___ STUDY MATERIAL ___

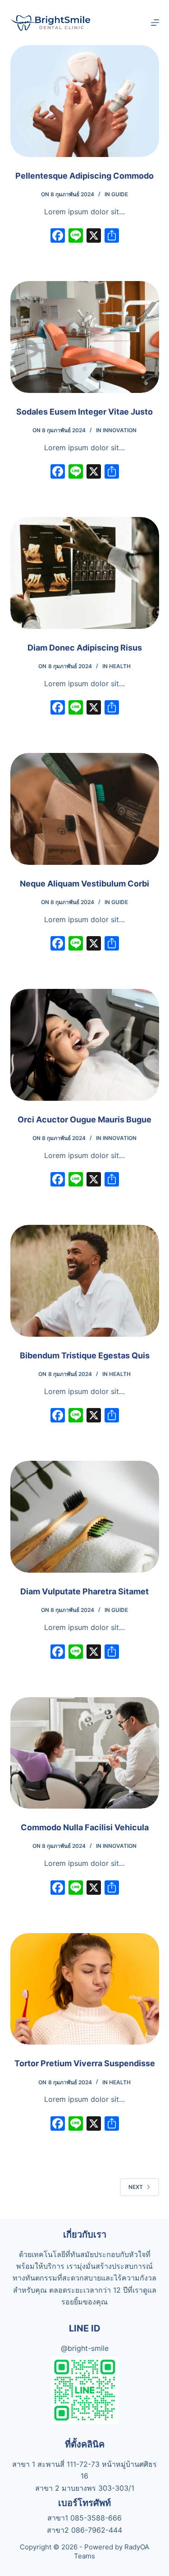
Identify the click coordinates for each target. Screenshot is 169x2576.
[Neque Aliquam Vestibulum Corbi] (84, 809)
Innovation (120, 430)
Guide (119, 194)
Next (135, 2187)
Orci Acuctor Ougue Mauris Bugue (84, 1119)
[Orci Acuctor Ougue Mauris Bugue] (84, 1045)
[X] (94, 236)
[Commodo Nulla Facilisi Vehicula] (84, 1753)
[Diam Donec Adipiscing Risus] (84, 573)
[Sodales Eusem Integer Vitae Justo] (84, 337)
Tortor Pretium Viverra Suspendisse (84, 2063)
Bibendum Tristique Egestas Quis (85, 1355)
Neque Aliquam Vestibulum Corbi (84, 883)
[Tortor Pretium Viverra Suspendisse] (84, 1989)
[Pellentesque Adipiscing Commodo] (84, 101)
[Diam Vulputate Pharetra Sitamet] (84, 1517)
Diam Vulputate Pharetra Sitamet (84, 1591)
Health (120, 666)
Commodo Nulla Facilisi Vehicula (85, 1827)
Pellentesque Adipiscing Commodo (84, 175)
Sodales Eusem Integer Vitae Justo (84, 411)
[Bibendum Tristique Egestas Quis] (84, 1281)
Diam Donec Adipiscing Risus (84, 647)
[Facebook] (58, 236)
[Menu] (155, 22)
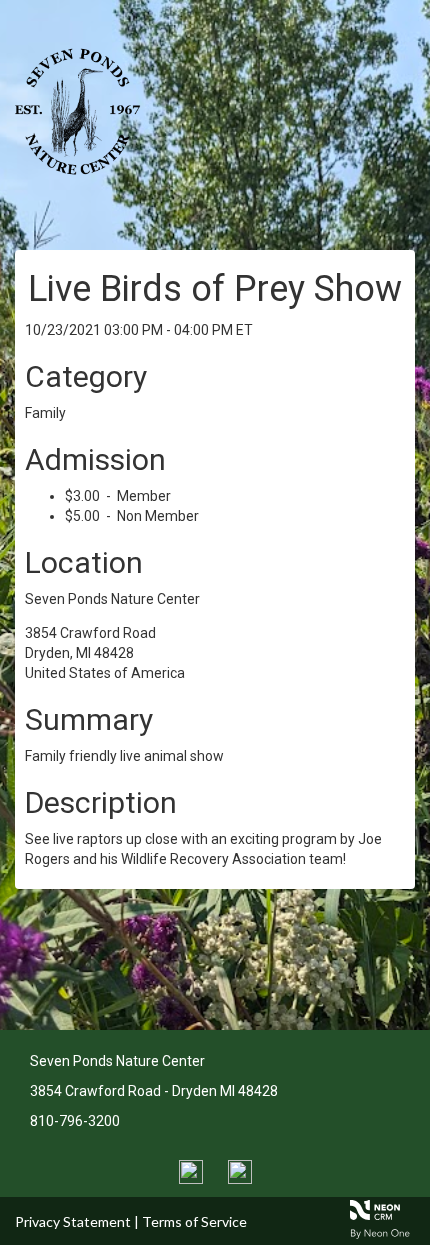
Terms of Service (194, 1221)
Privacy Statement (73, 1221)
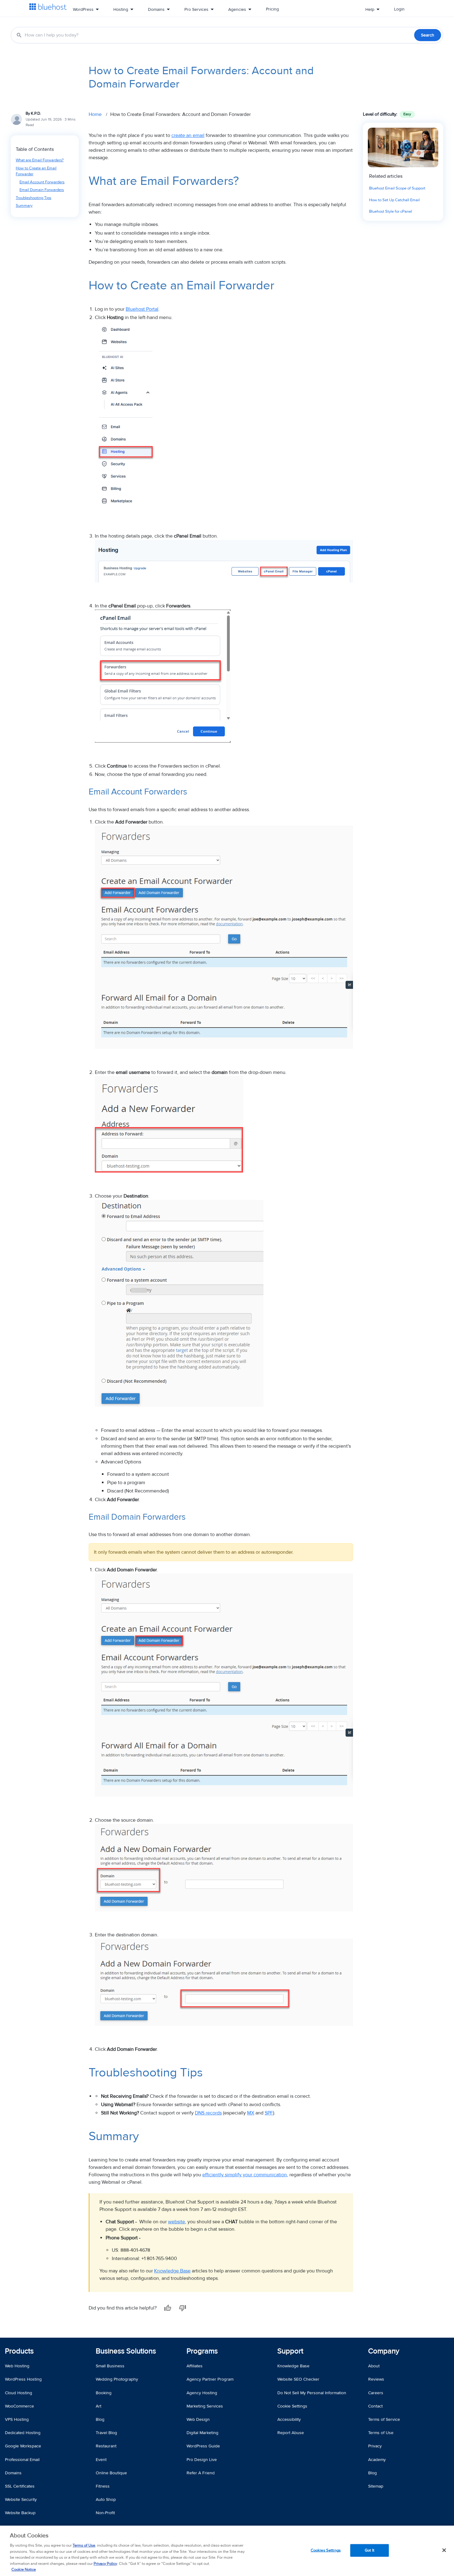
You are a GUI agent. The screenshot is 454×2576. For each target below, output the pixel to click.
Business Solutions (126, 2351)
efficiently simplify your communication (244, 2175)
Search (427, 35)
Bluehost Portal (142, 309)
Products (19, 2351)
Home (95, 114)
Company (383, 2351)
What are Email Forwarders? (40, 160)
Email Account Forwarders (42, 182)
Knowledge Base (172, 2271)
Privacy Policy (105, 2563)
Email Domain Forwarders (41, 189)
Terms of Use (84, 2545)
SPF (269, 2113)
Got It (369, 2550)
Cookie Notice (23, 2569)
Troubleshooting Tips (33, 197)
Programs (202, 2351)
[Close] (444, 2550)
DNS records (208, 2113)
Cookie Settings (292, 2406)
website (176, 2222)
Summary (24, 205)
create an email (187, 135)
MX (250, 2113)
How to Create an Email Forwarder (36, 171)
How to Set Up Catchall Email (394, 200)
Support (290, 2351)
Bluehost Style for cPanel (390, 211)
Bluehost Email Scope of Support (397, 188)
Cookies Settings (326, 2550)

___

EXERCISE:
Every line from the line containing "[Bibendum Tristique Egestas Quis] (84, 1281)" through the last line above is to be printed exactly. Pictures are not copied.

EXERCISE RESPONSE:
[Bibendum Tristique Egestas Quis] (84, 1281)
Diam Donec Adipiscing Risus (84, 647)
[Facebook] (58, 236)
[Menu] (155, 22)
Terms of Service (194, 1221)
Privacy Statement (73, 1221)
You are a GUI agent. The screenshot is 454×2576. For each target below, output the pixel to click.
Business Solutions (126, 2351)
efficiently simplify your communication (244, 2175)
Search (427, 35)
Bluehost Portal (142, 309)
Products (19, 2351)
Home (95, 114)
Company (383, 2351)
What are Email Forwarders? (40, 160)
Email Account Forwarders (42, 182)
Knowledge Base (172, 2271)
Privacy Policy (105, 2563)
Email Domain Forwarders (41, 189)
Terms of Use (84, 2545)
SPF (269, 2113)
Got It (369, 2550)
Cookie Notice (23, 2569)
Troubleshooting Tips (33, 197)
Programs (202, 2351)
[Close] (444, 2550)
DNS records (208, 2113)
Cookie Settings (292, 2406)
website (176, 2222)
Summary (24, 205)
create an email (187, 135)
MX (250, 2113)
How to Create an Email Forwarder (36, 171)
How to Set Up Catchall Email (394, 200)
Support (290, 2351)
Bluehost Style for cPanel (390, 211)
Bluehost Email Scope of Support (397, 188)
Cookies Settings (326, 2550)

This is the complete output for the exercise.